Hoyts Creek is considered a Coldwater, Cool-Cold Headwater, Cool-Cold Mainstem, Impounded Flowing Water, Macroinvertebrate, No Classification under the state's Natural Community Determinations.
Natural communities (stream and lake natural communities) represent model resultsand DNR staff valiation processes that confirm or update predicted conditions based on flow and temperature modeling from historic and current landscape features and related variables. Predicated flow and temperatures for waters are associated predicated fish assemblages (communities). Biologists evaluate the model results against current survey data to determine if the modeled results are corect and whether biological indicators show water quaity degradation. This analysis is a core component of the state's resource management framework. Wisconsin's Riverine Natural Communities.
This classification includes waterbodies created by dams (mill ponds, reservoirs, flowages, and other impoundments) with a residence time of 14 days or more
(under summer (June – Sept) mean low flow conditions with a 1 in 10 year recurrence interval (US EPA 2000)). Many natural lakes also have dams or water level control structures. However, to be included in the Impounded Flowing Waters category, the dam or water level control structure, must account for more than half of a waterbody’s maximum depth. Impoundments with a residence time of less than 14 days should be covered under the rivers and stream assessment methodology process.
Cool (Cold-Transition) Mainstem streams are moderate-to-large but still wadeable perennial streams with cold to cool summer temperatures. Coldwater fishes are common to uncommon, transitional fishes are abundant to common, and warm water fishes are uncommon to absent.
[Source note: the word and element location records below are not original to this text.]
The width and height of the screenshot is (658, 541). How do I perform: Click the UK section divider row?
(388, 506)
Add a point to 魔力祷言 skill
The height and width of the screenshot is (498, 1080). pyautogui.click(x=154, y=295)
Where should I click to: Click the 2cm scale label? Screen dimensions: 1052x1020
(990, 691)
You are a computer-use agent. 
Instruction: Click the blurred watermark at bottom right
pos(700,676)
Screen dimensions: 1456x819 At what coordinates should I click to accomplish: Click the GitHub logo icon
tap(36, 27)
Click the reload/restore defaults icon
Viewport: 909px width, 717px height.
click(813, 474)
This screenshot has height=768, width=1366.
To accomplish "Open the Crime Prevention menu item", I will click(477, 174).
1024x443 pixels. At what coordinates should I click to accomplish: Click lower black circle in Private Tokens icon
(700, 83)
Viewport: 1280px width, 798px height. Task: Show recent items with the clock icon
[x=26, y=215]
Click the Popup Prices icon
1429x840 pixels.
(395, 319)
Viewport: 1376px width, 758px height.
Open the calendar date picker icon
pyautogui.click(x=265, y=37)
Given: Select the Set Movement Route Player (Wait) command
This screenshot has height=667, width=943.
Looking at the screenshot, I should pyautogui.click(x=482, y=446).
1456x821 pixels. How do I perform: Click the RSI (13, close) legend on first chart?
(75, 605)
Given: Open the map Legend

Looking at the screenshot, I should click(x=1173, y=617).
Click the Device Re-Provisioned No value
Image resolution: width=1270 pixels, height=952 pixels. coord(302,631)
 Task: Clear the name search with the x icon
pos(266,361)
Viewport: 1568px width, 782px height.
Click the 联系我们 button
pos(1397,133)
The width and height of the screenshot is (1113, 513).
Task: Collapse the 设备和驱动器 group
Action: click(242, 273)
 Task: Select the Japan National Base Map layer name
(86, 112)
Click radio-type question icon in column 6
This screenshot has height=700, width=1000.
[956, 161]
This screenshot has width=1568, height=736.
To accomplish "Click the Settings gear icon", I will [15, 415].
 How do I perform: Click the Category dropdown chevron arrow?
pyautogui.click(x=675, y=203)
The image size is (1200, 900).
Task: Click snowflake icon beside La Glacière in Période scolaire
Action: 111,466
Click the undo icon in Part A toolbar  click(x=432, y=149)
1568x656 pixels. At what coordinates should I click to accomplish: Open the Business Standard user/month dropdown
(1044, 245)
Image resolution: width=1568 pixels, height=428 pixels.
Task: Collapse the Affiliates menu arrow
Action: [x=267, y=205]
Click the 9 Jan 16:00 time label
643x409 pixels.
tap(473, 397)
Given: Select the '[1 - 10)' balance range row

Headwater species are common to absent,
mainstem species are abundant to common, and river species are common to absent.
Cool (Cold-Transition) Headwaters are small, usually perennial streams with cold to cool summer temperatures. Coldwater fishes are common to uncommon (<10 per 100 m), transitional fishes are abundant to common, and warm water fishes are uncommon to absent. Headwater species are abundant to common, mainstem species are common to absent, and river species are absent.